┌─ TRECHO DO TEXTO

Dificuldades e soluções
“Como forma de agir rapidamente, a solução de utilizar voluntários (makers) com suas impressoras 3D abria a possibilidade de descentralizar a produção e permitir que essas pessoas pudessem dar a sua contribuição”, conta Alain Guimarães. A organização da produção inclui a logística de entrega dos materiais aos makers e de coleta das peças fabricadas, com centralização da montagem final. Através das mídias sociais, o grupo conseguiu chegar aos profissionais de saúde de instituições como hospitais, AMAs e UPAs, e captar suas necessidades.
As primeiras shields foram entregues na primeira semana de abril. No início, os interessados tinham de retirar as unidades. Com o aumento da capacidade produtiva e da quantidade demandada, o E-group formou uma parceria com o Centro Tecnológico de São Paulo da Marinha (CTMSP) e o Centro de Coordenação de Estudos da Marinha em São Paulo (CCEMSP), que entregavam as máscaras em um raio de até 250 km da capital paulista. O grupo chegou até a atender pedidos na região de Manaus.

└─

- SUAS INSTRUÇÕES
Segundo o trecho sobre a produção de shields, em que raio a partir da capital paulista a Marinha entregava as máscaras?

┌─ DADOS EXTRAÍDOS

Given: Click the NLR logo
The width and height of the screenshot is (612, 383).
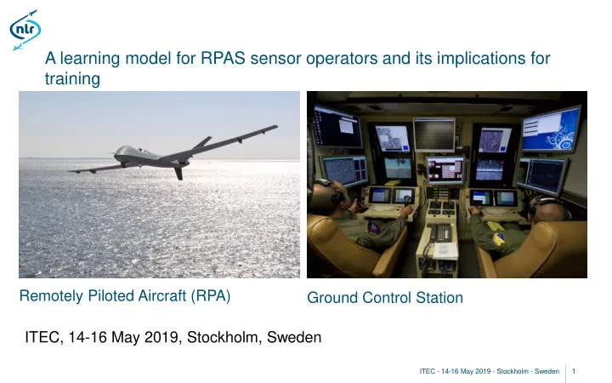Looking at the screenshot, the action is tap(25, 30).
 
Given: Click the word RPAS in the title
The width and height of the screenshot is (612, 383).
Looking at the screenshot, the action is tap(223, 58).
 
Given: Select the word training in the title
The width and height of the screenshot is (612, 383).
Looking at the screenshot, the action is tap(72, 79).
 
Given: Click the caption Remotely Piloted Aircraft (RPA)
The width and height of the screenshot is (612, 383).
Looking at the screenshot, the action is tap(125, 296).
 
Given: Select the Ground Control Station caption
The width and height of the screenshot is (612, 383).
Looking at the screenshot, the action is tap(385, 298).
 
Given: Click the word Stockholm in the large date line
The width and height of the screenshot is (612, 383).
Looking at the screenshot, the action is tap(223, 337).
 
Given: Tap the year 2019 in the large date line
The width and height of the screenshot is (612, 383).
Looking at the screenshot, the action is tap(161, 337).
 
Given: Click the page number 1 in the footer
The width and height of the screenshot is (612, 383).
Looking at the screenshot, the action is tap(574, 371).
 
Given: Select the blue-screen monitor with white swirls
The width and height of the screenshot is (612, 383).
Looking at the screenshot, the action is tap(550, 129).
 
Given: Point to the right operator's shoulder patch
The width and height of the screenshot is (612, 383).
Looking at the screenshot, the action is tap(498, 238).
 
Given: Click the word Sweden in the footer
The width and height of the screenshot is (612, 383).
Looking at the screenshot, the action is tap(547, 371).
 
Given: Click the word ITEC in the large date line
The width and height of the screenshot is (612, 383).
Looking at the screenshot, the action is tap(42, 337).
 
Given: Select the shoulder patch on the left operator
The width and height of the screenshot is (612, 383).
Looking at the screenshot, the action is tap(373, 227).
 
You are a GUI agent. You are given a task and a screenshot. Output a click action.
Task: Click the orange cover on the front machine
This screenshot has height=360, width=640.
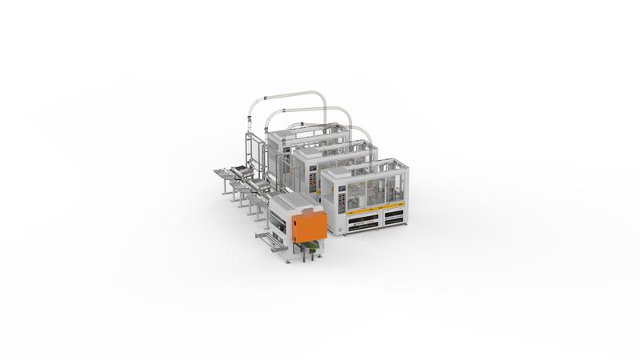(306, 225)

└─

- SOLUÇÃO ESCRITA
Em um raio de até 250 km da capital paulista.